- **提示文**
一瞬の話 2008.02.09

一瞬とは瞬(まばたき)一回の極めて短い時間のこと。では本日は一瞬という言葉から一瞬にして3000字の駄文をひねってみせよう。私の文は稚拙ではあるが書くのは、それはもう速いのである。神速なんては言いません、単なる拙速です。細工はないが仕上げをごろうじよ
御覧じる(ごろうじる):見るの尊敬語
一瞬と言えば事故、ほとんどの事故は一瞬のできごとだ。私が事故というものに関わったのは、何度もあるが、幸い大きな事故はなく、おかげで今まで60年間生きてきた。

子供の頃、10歳くらいの時であるが近所の子供たちと遊んでいて、深さ2メートルくらいの堀に頭からまっさかさまに落ちたことがある。 ../boy.gif 落ちた瞬間はウワアと思うだけで危ないも助けても頭に浮かばなかったような気がする。まして声に出すほどの時間はない。
堀に満々と水が流れていればよかったが、その時は数センチほどチョロチョロと流れていただけであった。しかし、幸いなことに底はU字管などでなく泥であった。それでも頭を打って気を失った。数分なのか数秒なのかわからないが、気がつくと周りに仲間が集まって心配そうな顔をしていた。起き上がるとまったく外傷はなかった。
頭を打って頭が悪くなったのか? あるいは良くなったのか? 定かではない。
墜落する前も後も私は劣等生であったので、この事故は運命にも知能にも関係なかったようだ。

- **提示項目**
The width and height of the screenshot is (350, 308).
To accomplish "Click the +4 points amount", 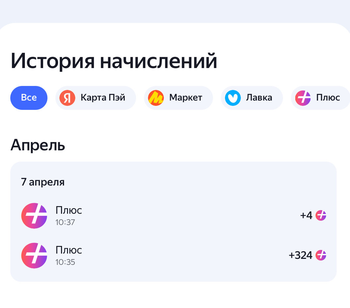I will [306, 215].

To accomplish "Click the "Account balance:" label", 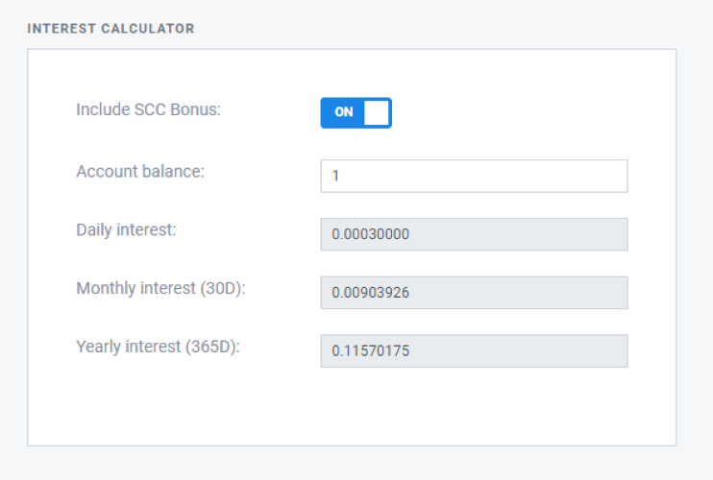I will [x=140, y=172].
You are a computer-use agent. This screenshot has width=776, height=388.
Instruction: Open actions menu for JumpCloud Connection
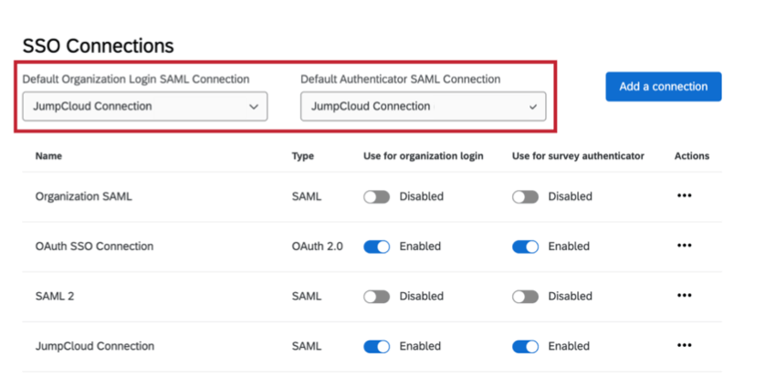(684, 346)
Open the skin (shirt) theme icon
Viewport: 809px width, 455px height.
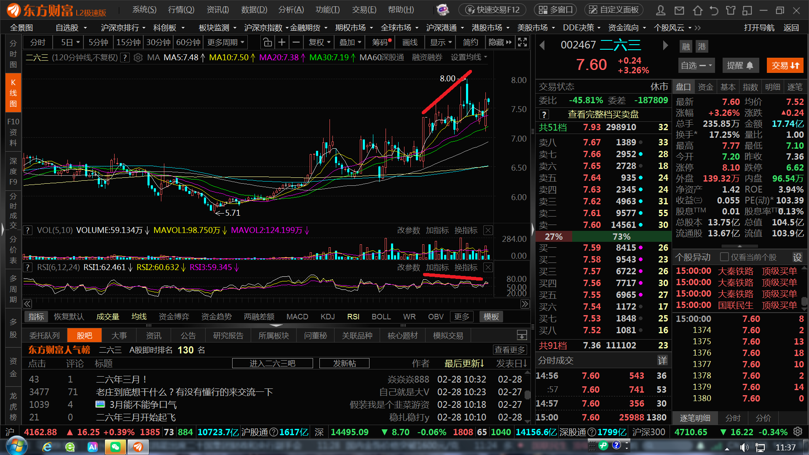click(731, 10)
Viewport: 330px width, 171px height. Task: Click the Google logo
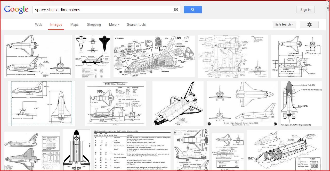(16, 9)
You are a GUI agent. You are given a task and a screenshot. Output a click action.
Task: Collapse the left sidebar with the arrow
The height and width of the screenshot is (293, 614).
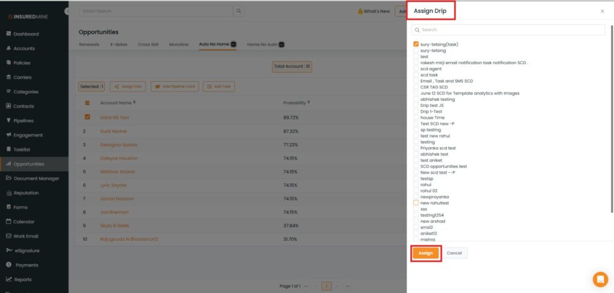(x=67, y=11)
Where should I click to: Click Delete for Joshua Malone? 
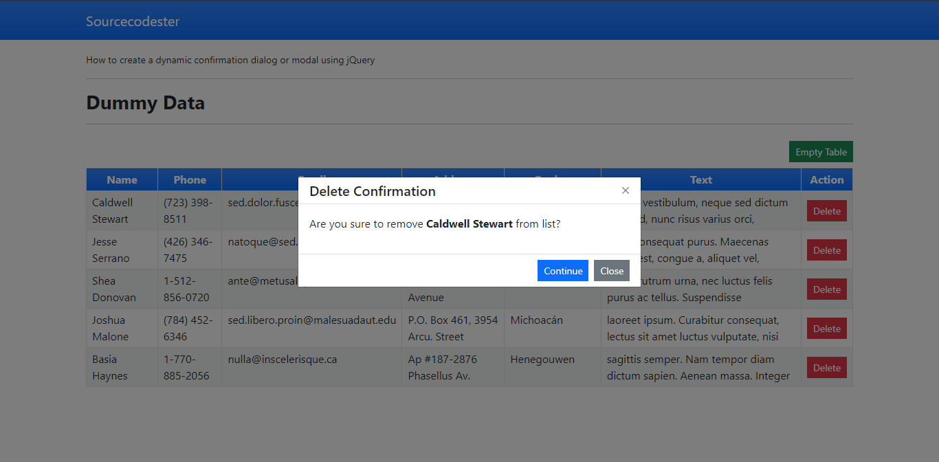click(826, 328)
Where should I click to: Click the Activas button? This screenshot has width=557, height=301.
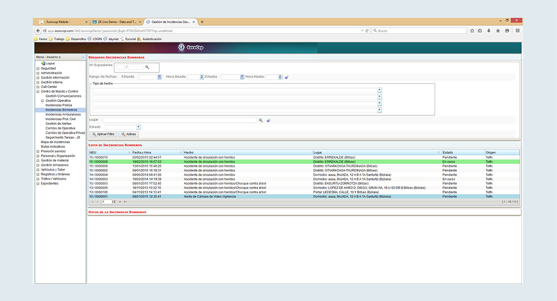pyautogui.click(x=128, y=134)
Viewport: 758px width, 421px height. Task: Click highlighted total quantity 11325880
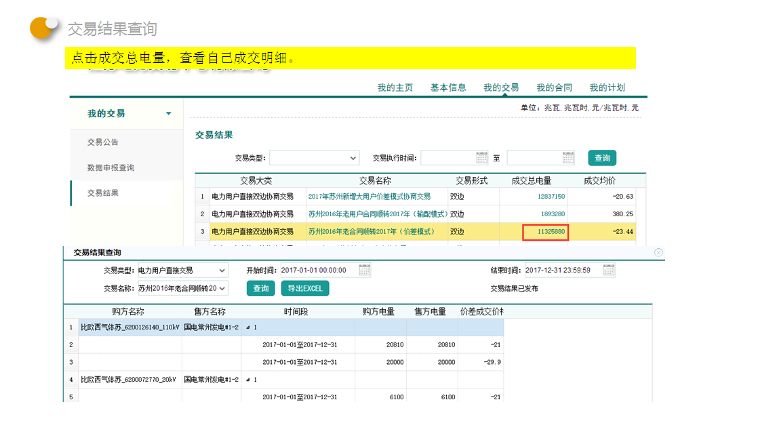pos(545,232)
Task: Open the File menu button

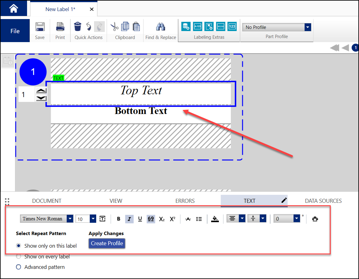Action: click(x=15, y=31)
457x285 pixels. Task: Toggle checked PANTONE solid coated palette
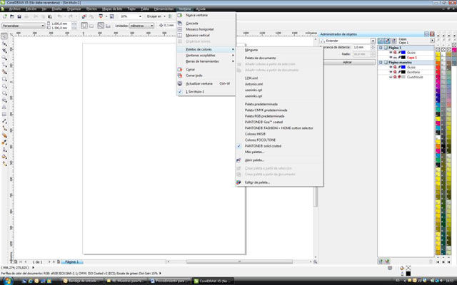click(263, 146)
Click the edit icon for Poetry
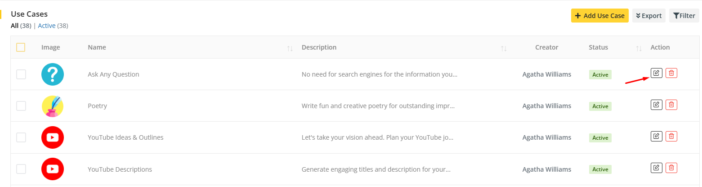 (x=656, y=105)
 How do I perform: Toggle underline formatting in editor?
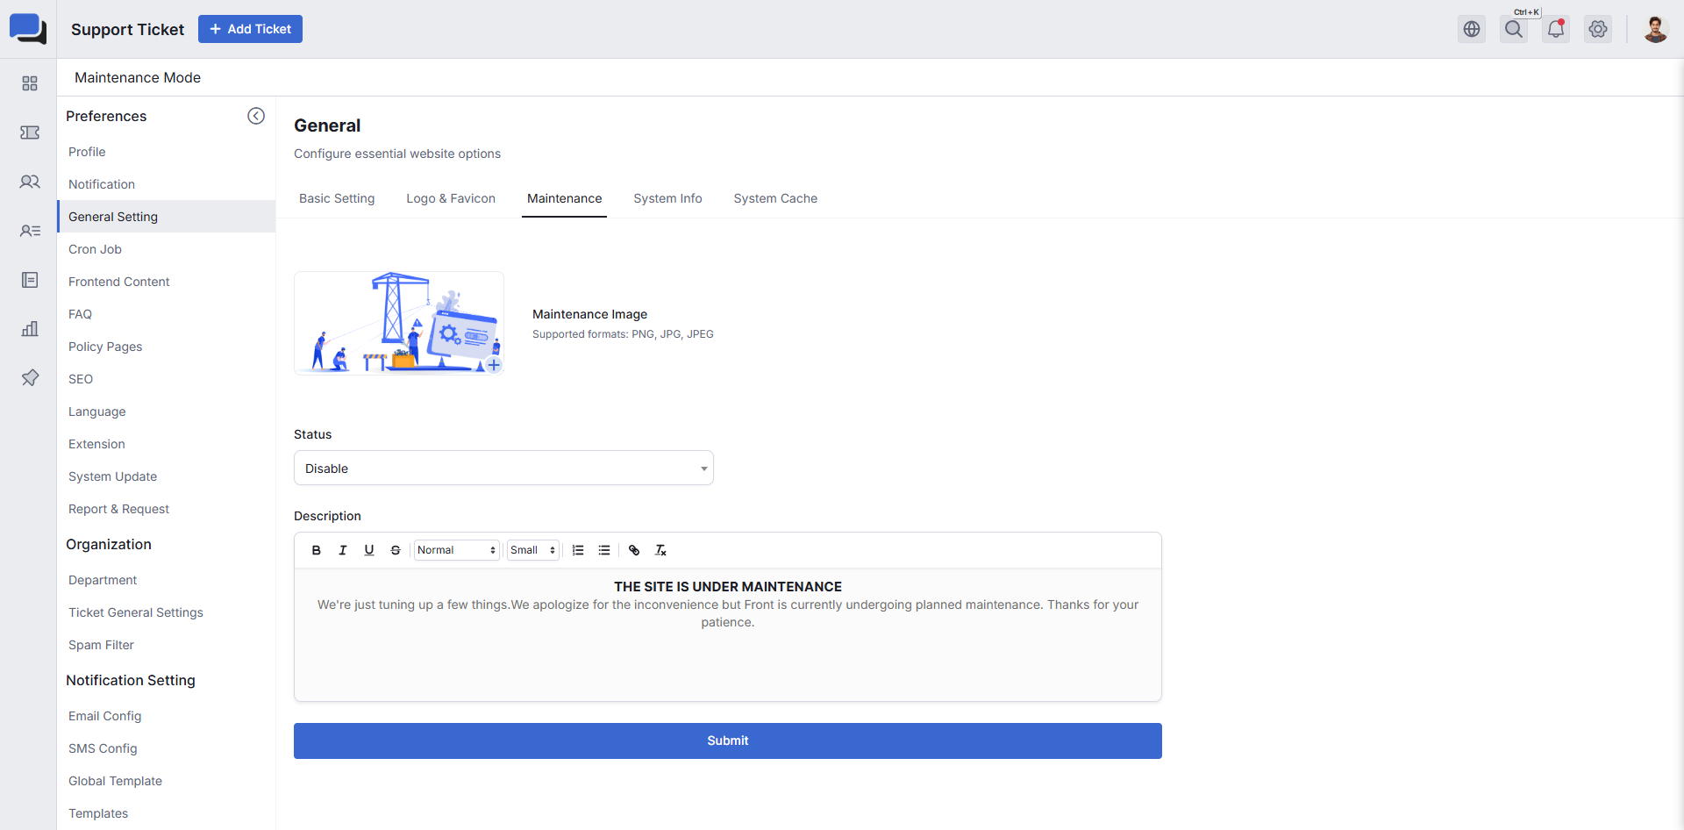click(x=369, y=550)
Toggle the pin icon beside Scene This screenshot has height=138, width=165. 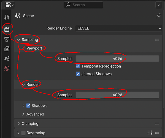click(x=159, y=16)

- **作業内容 1**
提示文の「堀に満々と水が流れていれば」で始まる段落を、主な事実は残したまま、より短く書き直してください。
- **作業内容 2**
提示文のうち、「一瞬の話 2008.02.09」から始まり「るとまったく外傷はなかった。」までの部分を、一字一句変えずに打ち直してください。

- **記述回答 1**
堀の水は数センチほどしか流れていなかったが、底はU字管などではなく泥だった。それでも頭を打って気を失い、数分か数秒後に気がつくと仲間が心配そうに周りに集まっていた。起き上がると外傷はまったくなかった。

- **記述回答 2**
一瞬の話 2008.02.09

一瞬とは瞬(まばたき)一回の極めて短い時間のこと。では本日は一瞬という言葉から一瞬にして3000字の駄文をひねってみせよう。私の文は稚拙ではあるが書くのは、それはもう速いのである。神速なんては言いません、単なる拙速です。細工はないが仕上げをごろうじよ
御覧じる(ごろうじる):見るの尊敬語
一瞬と言えば事故、ほとんどの事故は一瞬のできごとだ。私が事故というものに関わったのは、何度もあるが、幸い大きな事故はなく、おかげで今まで60年間生きてきた。

子供の頃、10歳くらいの時であるが近所の子供たちと遊んでいて、深さ2メートルくらいの堀に頭からまっさかさまに落ちたことがある。 ../boy.gif 落ちた瞬間はウワアと思うだけで危ないも助けても頭に浮かばなかったような気がする。まして声に出すほどの時間はない。
堀に満々と水が流れていればよかったが、その時は数センチほどチョロチョロと流れていただけであった。しかし、幸いなことに底はU字管などでなく泥であった。それでも頭を打って気を失った。数分なのか数秒なのかわからないが、気がつくと周りに仲間が集まって心配そうな顔をしていた。起き上がるとまったく外傷はなかった。